Exercise objective :: Line by line, transcribe the records exactly.

Dataset records:
****************************************

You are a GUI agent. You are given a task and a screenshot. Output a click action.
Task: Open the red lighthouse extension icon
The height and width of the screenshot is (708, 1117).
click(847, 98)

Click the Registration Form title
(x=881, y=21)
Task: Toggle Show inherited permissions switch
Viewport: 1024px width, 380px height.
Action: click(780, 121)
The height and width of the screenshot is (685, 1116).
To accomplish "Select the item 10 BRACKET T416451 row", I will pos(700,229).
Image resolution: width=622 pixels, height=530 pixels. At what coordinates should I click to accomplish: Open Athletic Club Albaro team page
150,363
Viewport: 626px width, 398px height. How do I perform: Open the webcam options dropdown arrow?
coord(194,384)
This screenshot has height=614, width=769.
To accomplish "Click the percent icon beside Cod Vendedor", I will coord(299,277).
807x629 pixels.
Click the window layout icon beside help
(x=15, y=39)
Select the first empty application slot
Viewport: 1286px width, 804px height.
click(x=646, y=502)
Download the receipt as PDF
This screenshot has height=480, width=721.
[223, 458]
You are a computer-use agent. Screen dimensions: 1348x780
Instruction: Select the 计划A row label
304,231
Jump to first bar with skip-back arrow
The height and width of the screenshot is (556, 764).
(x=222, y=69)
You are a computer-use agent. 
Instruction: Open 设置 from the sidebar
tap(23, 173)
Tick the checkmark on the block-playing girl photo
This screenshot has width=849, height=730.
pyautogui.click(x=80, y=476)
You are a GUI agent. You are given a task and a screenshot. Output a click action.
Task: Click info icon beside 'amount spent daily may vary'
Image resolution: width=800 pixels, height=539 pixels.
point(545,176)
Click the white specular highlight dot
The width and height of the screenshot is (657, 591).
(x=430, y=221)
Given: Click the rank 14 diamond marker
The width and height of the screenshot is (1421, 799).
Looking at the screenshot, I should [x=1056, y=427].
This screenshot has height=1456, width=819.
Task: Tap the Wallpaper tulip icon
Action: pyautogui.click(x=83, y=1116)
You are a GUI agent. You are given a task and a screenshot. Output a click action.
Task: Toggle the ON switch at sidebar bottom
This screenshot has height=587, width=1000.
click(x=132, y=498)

****************************************

Expected output ::
You are a GUI agent. You are given a task and a screenshot. Output a click action.
Task: Open the red lighthouse extension icon
The height and width of the screenshot is (708, 1117).
click(847, 98)

Click the Registration Form title
(x=881, y=21)
Task: Toggle Show inherited permissions switch
Viewport: 1024px width, 380px height.
Action: click(780, 121)
The height and width of the screenshot is (685, 1116).
To accomplish "Select the item 10 BRACKET T416451 row", I will pos(700,229).
Image resolution: width=622 pixels, height=530 pixels. At what coordinates should I click to accomplish: Open Athletic Club Albaro team page
150,363
Viewport: 626px width, 398px height. How do I perform: Open the webcam options dropdown arrow?
coord(194,384)
This screenshot has height=614, width=769.
To accomplish "Click the percent icon beside Cod Vendedor", I will coord(299,277).
807x629 pixels.
Click the window layout icon beside help
(x=15, y=39)
Select the first empty application slot
Viewport: 1286px width, 804px height.
click(x=646, y=502)
Download the receipt as PDF
This screenshot has height=480, width=721.
[223, 458]
You are a computer-use agent. Screen dimensions: 1348x780
Instruction: Select the 计划A row label
304,231
Jump to first bar with skip-back arrow
The height and width of the screenshot is (556, 764).
(x=222, y=69)
You are a computer-use agent. 
Instruction: Open 设置 from the sidebar
tap(23, 173)
Tick the checkmark on the block-playing girl photo
This screenshot has width=849, height=730.
pyautogui.click(x=80, y=476)
You are a GUI agent. You are given a task and a screenshot. Output a click action.
Task: Click info icon beside 'amount spent daily may vary'
Image resolution: width=800 pixels, height=539 pixels.
point(545,176)
Click the white specular highlight dot
The width and height of the screenshot is (657, 591).
(x=430, y=221)
Given: Click the rank 14 diamond marker
The width and height of the screenshot is (1421, 799).
Looking at the screenshot, I should [x=1056, y=427].
This screenshot has height=1456, width=819.
Task: Tap the Wallpaper tulip icon
Action: pyautogui.click(x=83, y=1116)
You are a GUI agent. You are given a task and a screenshot. Output a click action.
Task: Toggle the ON switch at sidebar bottom
This screenshot has height=587, width=1000.
click(x=132, y=498)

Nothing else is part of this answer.